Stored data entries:
BEGIN

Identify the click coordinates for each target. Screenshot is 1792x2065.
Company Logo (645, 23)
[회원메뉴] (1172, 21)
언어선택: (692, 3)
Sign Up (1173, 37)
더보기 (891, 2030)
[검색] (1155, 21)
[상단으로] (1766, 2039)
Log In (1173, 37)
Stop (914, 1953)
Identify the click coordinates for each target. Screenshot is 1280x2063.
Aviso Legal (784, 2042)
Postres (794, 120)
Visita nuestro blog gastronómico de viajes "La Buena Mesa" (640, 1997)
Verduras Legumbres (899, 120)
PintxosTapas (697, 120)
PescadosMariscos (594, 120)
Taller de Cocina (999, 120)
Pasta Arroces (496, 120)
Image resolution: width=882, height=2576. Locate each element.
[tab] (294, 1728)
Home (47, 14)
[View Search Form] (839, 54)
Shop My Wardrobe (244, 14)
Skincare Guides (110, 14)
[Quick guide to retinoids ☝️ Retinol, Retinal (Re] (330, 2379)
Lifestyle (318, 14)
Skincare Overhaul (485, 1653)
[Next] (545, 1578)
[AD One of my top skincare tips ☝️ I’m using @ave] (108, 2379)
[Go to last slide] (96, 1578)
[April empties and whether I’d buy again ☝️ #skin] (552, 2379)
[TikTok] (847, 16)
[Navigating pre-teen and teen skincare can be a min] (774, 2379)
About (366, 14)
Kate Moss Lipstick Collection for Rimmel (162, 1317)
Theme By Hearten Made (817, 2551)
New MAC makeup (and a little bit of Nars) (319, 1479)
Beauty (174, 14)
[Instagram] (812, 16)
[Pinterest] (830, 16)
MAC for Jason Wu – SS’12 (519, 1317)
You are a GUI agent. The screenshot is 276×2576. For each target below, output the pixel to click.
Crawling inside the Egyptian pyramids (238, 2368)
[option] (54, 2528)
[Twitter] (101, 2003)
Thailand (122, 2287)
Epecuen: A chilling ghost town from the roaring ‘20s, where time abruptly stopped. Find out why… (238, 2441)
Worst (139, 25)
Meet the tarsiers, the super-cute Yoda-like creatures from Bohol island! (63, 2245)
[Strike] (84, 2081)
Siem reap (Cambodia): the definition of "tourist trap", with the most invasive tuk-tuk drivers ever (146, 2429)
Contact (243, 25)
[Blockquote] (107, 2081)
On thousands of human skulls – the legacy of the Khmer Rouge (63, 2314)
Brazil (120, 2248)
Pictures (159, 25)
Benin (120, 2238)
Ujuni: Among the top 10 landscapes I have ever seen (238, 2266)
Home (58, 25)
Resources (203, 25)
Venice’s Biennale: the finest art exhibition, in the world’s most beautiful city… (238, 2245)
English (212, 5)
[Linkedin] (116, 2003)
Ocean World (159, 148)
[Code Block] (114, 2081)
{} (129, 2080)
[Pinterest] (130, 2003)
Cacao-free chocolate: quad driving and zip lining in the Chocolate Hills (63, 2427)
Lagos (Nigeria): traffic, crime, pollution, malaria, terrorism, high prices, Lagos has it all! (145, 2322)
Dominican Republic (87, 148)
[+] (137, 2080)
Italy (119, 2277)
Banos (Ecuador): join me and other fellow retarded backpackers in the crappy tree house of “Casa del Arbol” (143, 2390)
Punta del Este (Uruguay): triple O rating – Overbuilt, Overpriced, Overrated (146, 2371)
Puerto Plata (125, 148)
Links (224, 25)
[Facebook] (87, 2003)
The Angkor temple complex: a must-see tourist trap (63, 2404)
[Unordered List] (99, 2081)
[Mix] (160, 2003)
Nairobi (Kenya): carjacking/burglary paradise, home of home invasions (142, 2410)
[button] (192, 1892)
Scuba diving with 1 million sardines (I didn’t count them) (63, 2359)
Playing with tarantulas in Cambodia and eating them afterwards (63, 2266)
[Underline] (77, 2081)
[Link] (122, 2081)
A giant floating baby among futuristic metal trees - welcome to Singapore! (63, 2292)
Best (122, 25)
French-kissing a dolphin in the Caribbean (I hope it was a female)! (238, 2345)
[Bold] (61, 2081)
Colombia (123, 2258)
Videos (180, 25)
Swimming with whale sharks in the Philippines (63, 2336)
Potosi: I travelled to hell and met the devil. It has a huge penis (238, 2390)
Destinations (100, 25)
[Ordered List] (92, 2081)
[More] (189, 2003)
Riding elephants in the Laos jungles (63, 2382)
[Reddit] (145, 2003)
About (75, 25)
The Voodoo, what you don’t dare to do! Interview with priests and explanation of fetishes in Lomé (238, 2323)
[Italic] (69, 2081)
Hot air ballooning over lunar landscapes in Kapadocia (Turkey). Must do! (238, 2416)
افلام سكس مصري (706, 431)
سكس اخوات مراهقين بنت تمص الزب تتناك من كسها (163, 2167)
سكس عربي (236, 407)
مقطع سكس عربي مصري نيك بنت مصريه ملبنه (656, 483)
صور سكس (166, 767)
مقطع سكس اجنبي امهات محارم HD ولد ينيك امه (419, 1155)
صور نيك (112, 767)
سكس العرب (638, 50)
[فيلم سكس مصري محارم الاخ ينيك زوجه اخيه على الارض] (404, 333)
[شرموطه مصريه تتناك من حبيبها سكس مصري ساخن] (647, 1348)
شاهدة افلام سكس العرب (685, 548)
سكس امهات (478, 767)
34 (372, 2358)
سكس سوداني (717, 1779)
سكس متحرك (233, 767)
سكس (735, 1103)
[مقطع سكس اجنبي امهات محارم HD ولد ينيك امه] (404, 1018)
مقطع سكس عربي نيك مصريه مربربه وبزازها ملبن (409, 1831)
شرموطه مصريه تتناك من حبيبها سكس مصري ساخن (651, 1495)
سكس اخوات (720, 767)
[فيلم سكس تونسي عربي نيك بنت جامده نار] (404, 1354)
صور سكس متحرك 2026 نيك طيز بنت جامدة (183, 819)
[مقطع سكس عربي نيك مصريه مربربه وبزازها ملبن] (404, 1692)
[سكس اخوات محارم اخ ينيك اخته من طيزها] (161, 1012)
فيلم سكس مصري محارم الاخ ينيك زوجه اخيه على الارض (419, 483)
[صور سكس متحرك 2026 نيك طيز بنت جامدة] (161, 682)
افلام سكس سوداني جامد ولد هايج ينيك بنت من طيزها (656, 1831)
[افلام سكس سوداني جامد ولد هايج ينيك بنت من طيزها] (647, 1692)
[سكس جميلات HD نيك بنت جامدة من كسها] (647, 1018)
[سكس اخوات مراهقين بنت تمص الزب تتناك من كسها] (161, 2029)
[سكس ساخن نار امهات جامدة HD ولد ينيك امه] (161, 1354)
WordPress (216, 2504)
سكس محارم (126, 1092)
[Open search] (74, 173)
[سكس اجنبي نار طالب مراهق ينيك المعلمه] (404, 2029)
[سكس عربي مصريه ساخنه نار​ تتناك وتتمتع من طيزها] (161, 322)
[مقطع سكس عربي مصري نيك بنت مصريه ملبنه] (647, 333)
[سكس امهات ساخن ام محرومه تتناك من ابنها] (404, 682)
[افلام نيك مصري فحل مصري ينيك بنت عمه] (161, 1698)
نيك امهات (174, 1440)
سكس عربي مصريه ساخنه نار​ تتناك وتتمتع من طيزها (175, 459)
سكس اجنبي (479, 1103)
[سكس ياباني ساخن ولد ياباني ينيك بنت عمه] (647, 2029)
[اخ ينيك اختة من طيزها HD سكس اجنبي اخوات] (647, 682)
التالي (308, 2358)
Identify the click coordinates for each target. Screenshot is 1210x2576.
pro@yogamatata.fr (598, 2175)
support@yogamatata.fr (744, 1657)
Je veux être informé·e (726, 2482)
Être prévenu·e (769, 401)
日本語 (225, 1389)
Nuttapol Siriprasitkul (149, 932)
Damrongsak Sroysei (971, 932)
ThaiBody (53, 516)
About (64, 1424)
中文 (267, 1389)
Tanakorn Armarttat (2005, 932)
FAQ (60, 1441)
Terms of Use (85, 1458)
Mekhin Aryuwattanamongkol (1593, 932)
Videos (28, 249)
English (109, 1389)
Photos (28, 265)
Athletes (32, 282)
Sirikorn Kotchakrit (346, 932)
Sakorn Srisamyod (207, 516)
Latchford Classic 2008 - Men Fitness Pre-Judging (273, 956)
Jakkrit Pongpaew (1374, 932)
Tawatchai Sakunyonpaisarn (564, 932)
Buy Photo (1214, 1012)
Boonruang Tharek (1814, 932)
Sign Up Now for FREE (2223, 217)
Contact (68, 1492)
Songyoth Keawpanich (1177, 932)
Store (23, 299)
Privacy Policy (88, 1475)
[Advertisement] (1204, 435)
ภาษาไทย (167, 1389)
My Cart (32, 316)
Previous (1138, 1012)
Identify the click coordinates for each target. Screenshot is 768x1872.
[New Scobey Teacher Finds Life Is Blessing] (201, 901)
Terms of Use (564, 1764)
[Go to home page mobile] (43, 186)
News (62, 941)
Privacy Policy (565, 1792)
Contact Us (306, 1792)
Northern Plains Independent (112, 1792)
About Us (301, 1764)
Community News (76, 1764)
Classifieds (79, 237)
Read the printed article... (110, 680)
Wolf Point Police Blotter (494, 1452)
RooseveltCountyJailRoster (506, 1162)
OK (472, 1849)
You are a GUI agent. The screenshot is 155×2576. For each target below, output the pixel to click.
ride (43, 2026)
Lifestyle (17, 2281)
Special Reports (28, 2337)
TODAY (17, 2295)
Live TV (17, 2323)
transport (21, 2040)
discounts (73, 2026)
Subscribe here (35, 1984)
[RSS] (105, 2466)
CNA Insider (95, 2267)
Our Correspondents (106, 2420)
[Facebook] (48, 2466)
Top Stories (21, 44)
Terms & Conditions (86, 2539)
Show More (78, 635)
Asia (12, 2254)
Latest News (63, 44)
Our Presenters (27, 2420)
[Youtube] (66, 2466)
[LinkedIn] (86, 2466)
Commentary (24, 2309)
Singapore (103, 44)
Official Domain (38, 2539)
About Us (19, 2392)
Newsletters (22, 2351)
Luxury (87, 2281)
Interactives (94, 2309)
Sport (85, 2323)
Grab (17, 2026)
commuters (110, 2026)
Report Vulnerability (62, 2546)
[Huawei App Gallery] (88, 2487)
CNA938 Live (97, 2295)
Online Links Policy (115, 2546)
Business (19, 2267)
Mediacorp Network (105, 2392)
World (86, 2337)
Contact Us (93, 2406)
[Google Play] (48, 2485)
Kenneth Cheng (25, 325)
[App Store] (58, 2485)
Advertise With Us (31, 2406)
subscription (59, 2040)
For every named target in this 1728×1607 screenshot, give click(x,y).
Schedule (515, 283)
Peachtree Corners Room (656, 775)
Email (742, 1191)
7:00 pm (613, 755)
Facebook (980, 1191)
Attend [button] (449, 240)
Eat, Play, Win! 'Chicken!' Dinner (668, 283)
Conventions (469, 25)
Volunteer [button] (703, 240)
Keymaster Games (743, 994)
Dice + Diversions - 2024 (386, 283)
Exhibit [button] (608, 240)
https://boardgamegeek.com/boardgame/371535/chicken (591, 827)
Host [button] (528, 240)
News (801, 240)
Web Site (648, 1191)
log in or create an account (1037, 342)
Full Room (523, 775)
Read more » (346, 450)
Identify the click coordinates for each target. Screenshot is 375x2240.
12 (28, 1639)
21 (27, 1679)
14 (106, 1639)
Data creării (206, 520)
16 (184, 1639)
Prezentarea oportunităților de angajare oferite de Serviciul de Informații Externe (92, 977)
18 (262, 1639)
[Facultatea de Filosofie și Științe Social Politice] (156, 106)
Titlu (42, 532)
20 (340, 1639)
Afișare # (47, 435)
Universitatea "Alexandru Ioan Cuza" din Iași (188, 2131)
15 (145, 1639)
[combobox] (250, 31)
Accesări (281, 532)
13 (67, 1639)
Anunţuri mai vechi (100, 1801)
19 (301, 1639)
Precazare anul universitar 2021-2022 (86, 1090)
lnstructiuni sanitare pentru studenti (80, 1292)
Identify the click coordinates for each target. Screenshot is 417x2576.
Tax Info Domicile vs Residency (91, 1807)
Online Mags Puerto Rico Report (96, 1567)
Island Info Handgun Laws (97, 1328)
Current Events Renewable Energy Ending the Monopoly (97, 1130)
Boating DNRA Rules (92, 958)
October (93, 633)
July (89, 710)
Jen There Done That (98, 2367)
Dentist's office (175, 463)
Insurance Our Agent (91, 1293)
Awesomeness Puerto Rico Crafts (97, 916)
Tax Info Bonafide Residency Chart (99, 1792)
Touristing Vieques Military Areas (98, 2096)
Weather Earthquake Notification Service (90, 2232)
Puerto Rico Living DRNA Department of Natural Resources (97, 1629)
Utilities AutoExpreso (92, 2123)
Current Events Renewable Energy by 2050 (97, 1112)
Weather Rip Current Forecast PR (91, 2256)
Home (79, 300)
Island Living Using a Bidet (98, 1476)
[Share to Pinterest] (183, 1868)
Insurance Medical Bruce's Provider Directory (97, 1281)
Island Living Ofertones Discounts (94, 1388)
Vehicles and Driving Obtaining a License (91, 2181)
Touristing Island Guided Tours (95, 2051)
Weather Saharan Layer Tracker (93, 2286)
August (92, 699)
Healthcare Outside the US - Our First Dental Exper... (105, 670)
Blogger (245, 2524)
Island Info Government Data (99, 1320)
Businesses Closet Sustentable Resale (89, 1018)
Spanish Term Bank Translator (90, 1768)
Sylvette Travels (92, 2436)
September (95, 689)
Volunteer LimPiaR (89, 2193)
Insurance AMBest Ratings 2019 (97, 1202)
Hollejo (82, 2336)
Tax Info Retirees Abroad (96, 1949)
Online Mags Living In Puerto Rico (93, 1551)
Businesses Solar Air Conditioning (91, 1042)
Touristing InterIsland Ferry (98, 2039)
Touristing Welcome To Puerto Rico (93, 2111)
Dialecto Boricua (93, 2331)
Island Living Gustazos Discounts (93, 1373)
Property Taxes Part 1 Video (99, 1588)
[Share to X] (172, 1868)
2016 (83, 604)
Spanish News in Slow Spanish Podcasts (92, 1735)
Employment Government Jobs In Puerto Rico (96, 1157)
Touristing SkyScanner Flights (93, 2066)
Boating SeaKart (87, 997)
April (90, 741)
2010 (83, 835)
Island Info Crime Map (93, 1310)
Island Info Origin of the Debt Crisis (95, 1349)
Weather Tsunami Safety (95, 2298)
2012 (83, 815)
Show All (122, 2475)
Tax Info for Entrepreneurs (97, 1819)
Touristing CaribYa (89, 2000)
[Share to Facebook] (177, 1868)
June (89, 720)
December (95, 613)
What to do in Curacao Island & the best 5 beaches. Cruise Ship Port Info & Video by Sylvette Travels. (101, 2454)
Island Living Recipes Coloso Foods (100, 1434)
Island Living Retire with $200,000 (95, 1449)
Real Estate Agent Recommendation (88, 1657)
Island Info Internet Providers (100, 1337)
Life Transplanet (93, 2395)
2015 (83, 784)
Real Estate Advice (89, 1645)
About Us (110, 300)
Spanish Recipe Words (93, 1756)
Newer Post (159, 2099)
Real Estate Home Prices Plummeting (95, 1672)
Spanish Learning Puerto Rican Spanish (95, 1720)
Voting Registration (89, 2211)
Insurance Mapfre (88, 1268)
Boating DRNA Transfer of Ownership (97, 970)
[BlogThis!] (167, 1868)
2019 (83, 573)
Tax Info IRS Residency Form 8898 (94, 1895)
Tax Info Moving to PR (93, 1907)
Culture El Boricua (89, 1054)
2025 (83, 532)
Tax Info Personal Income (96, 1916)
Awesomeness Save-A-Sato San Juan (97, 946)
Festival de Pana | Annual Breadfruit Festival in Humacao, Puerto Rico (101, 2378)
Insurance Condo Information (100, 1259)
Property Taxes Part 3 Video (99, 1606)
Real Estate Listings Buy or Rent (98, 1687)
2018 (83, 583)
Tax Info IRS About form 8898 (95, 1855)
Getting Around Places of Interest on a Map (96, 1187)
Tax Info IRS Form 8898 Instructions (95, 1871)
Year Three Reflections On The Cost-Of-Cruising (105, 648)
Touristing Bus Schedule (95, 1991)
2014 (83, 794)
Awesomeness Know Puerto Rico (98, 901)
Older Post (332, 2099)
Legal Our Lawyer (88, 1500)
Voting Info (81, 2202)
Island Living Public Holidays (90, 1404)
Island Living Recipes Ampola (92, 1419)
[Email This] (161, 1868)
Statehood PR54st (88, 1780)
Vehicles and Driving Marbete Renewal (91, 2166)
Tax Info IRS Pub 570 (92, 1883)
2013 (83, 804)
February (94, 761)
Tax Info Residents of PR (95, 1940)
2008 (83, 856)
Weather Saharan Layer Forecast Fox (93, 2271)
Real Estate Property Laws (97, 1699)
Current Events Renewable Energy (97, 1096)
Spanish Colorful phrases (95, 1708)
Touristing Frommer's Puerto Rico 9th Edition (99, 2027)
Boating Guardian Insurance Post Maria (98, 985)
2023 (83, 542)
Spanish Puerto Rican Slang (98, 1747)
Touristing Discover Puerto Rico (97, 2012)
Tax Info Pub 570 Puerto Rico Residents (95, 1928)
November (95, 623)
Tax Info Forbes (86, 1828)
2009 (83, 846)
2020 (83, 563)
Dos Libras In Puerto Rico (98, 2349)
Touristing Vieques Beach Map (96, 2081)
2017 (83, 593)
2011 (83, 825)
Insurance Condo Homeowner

END

▶ [What the exercise asks]
Only the lines above starting with the one with "ThaiBody (53, 516)" and going through the one with "Sakorn Srisamyod (207, 516)" are to be copied, word for word and with both ends kept.

▶ [Reply to the task]
ThaiBody (53, 516)
About (64, 1424)
中文 (267, 1389)
Tanakorn Armarttat (2005, 932)
FAQ (60, 1441)
Terms of Use (85, 1458)
Mekhin Aryuwattanamongkol (1593, 932)
Videos (28, 249)
English (109, 1389)
Photos (28, 265)
Athletes (32, 282)
Sirikorn Kotchakrit (346, 932)
Sakorn Srisamyod (207, 516)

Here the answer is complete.